Repeat only the lines below that run from the line with "Screen dimensions: 1024x569" to the line with "Click the bold", ends included; skip every picture.

_GIVEN DATA_
=== Section Start ===
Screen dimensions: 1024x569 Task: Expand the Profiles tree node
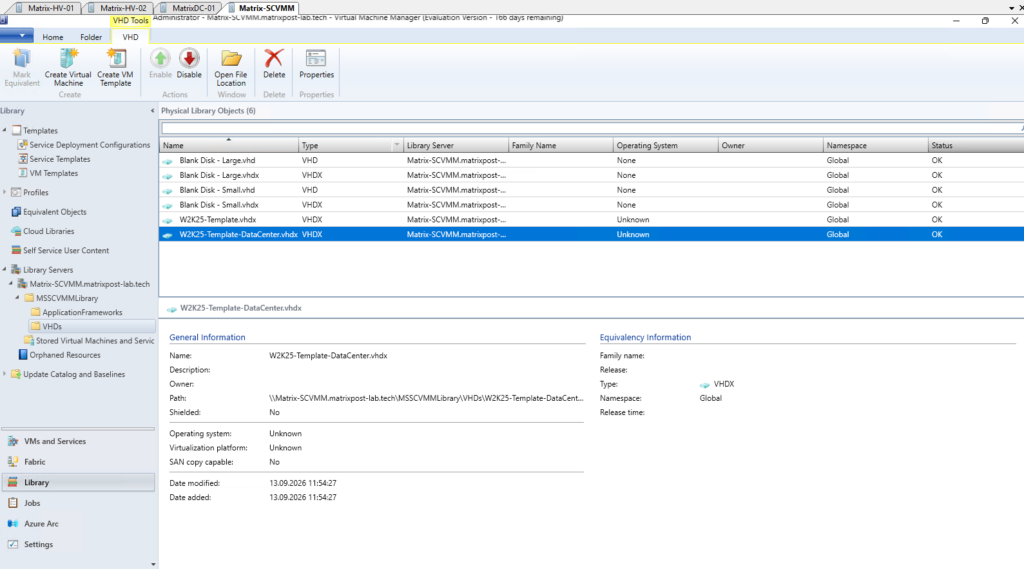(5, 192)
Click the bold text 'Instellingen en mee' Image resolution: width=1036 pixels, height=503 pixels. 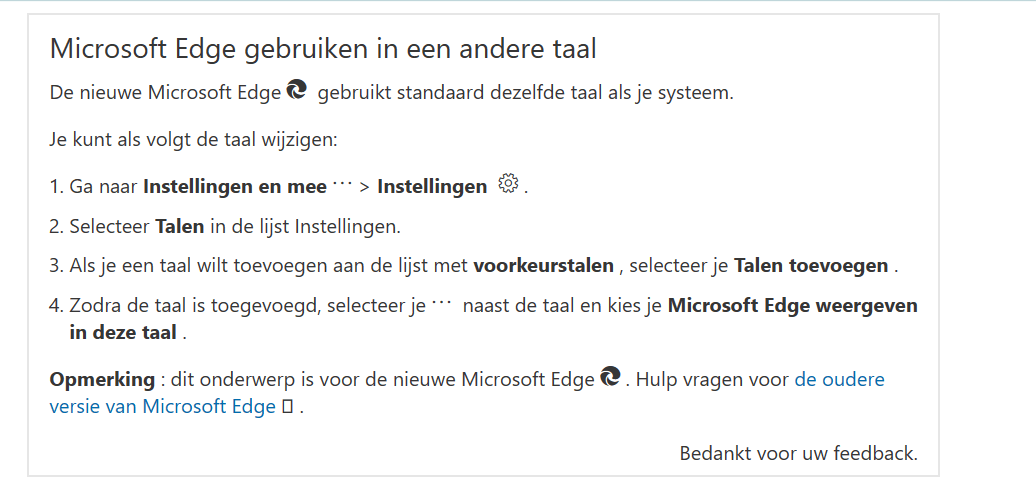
=== Section End ===
=== Section Start ===
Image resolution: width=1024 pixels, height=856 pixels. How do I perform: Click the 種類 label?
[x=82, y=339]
=== Section End ===
=== Section Start ===
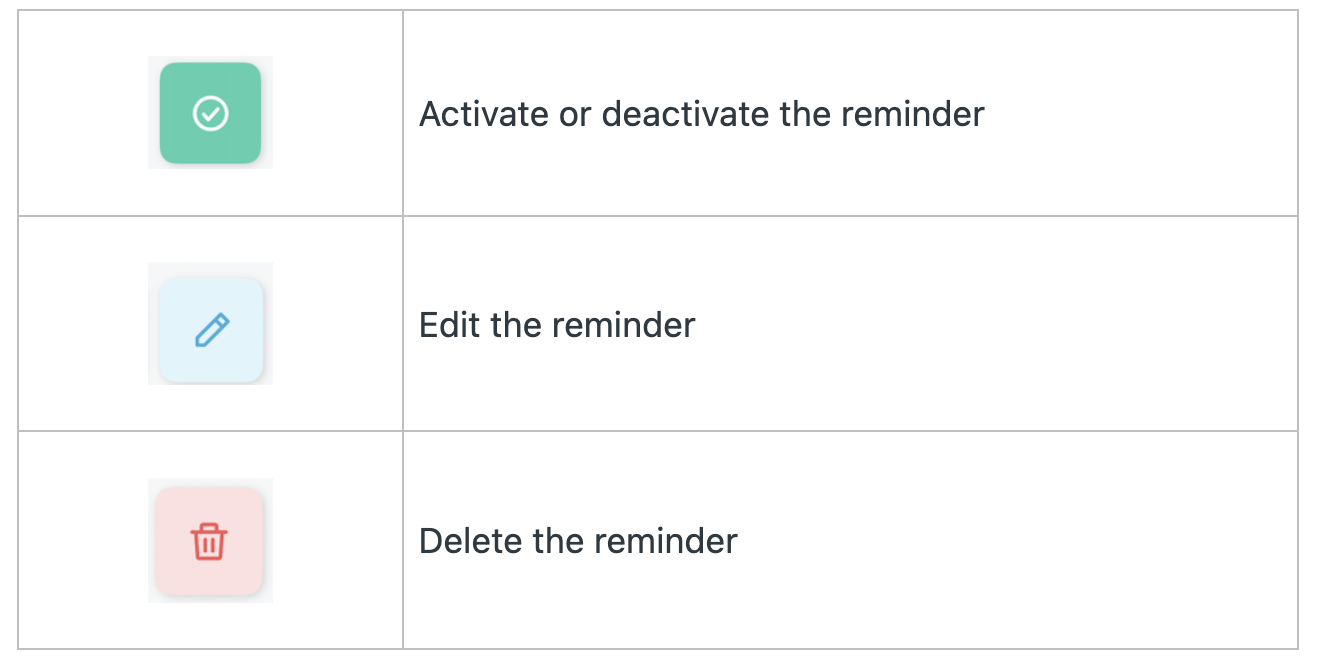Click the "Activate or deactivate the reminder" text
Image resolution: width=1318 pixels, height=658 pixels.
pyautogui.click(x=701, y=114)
=== Section End ===
_EXERCISE RESPONSE_
Screen dimensions: 1024x569 Task: Expand the Profiles tree node
(5, 192)
Click the bold text 'Instellingen en mee' Image resolution: width=1036 pixels, height=503 pixels. 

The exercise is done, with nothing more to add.